TEXTE FOURNI
——
Chroniques

par hervé könig

Tisbe | Thisbé
pastorale de Giuseppe Brescianello

Buxton Festival / Opera House
- 12 juillet 2018
AU Buxton Festival, résurrection de la Tisbe de Giuseppe Brescianello
© conor muir-cochrane

Après Grange Park, Glyndebourne, Longborough et Garsington, cette tournée britannique se poursuit trois heures de route plus au nord : retrouvons donc le Buxton Festival où furent appréciés plusieurs spectacles, les étés précédents [lire nos chroniques d’Albert Herring, Der goldene Drache, Lucio Silla, Macbet et Y tŵr]. La particularité de ce festival est de sortir des sentiers battus, comme le montrent ces titres (il faut préciser que l’opéra de Verdi fut monté l’an dernier dans sa version originale, ce n’était donc pas un classique). Que voit-on aujourd’hui ? La Tisbe de Giuseppe Antonio Brescianello dont nos colonnes ont présenté l’enregistrement [lire notre critique du CD]. Le sujet de cette œuvre de 1718 est l'amour de Pyrame et Thisbée, qui inspira Shakespeare. Deux personnages, la bergère Licori et Alceste, fougueux chasseur d’abord épris de Thisbée, viennent commenter l’argument. La résurrection de Tisbe survient avec le tricentenaire de sa création.
——
Données issues d'une collecte de données
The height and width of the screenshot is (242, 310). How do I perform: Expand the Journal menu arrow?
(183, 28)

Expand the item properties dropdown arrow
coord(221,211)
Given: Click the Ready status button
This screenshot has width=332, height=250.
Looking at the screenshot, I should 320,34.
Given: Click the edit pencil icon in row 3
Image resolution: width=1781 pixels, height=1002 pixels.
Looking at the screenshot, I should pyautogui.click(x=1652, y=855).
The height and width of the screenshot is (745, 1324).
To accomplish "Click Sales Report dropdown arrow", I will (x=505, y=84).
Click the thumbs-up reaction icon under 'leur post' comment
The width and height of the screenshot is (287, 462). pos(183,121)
——
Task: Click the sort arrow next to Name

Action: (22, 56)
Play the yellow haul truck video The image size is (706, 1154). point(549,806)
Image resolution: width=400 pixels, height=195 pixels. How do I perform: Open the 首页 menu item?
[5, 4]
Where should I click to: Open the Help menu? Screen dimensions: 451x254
——
D'après le texte fourni, de quelle année date la Tisbe de Giuseppe Brescianello ?

Elle date de 1718.